Published Nov 22, 2017 7:18 PM by The Maritime Executive

Artificial intelligence will increasingly automate operations in the solar and wind industries over the next few years, according to a new DNV GL position paper.

Making Renewables Smarter: The benefits, risks, and future of artificial intelligence in solar and wind explores where artificial intelligence like machine learning will have an impact to increase efficiencies. Wind and solar generation plants benefit from the fact that their technologies have been commercially developed relatively recently and have had sensor technology installed from the beginning. As a result, most of the advances supported by artificial intelligence so far have been in resource forecasting, control and predictive maintenance. 

Artificial intelligence could be used to provide further key benefits, including:

•   Robots are expected to grow in prevalence for remote inspection, with new benefits for maintenance and troubleshooting.

•   Crawling robots that can get close to a structure’s surface could enable a new set of technologies such as microwave and ultrasonic transmitters and receivers which can be used to penetrate structures to reveal faults in materials.

•   Supply chain optimizations by autonomous driving robots could see entire onshore wind or solar farms being built. Parts for a wind turbine or solar array could be transported from the factory by self-driving lorries, unloaded by another set of robots, attached to the foundations that yet other robots have dug and filled, and pieced together by a final set of robots and drones.

•   Offshore, sailing robots could transport and deliver parts, like the driving robots. And, like the driving robots, sailing robots need to use artificial intelligence to tackle the challenges of avoiding obstacles and navigating. Aside from transporting parts sailing robots could also be used in the construction, inspection and maintenance of offshore wind farms.
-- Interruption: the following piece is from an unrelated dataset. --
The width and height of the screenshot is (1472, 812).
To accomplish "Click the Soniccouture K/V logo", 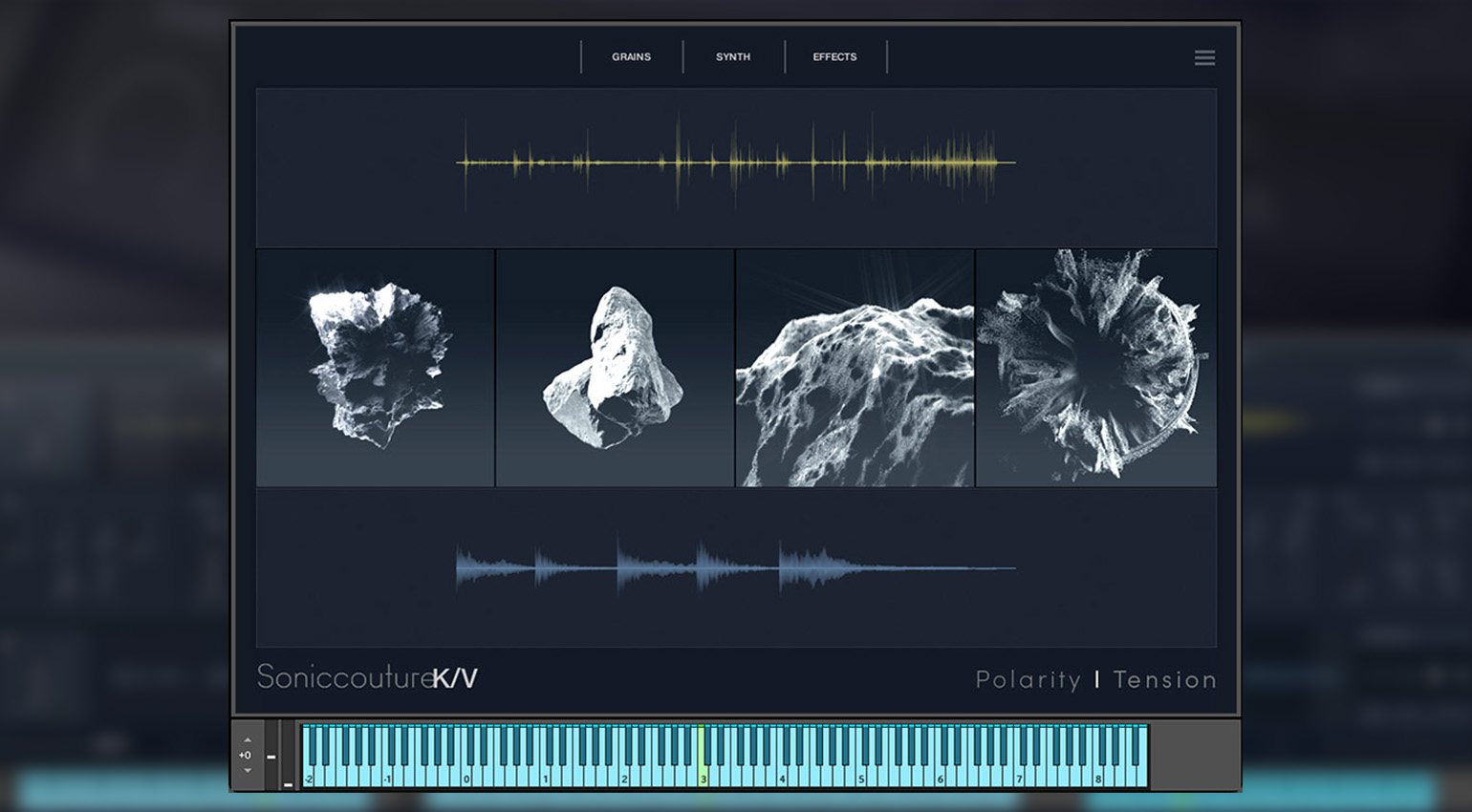I will 367,676.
In DNV GL’s 2017 Global Opportunity Report, published in partnership with United Nations Global Compact and Sustainia, the global market for artificial intelligence was worth $126.24 billion and was projected to reach a value of $3.06 trillion by the end of 2024, an impressive compound annual growth rate (CAGR) of 36.1 percent between 2016 and 2024. In terms of revenue generated from the direct and indirect application of artificial intelligence software, research firm Tractica predicts that the market will grow from $1.38 billion in 2016 to $59.75 billion by 2025, a CAGR of 52 percent. The global market for sensors is expected to be $241 billion by 2022, growing at a CAGR of 11.3 percent from 2014, says Research and Markets.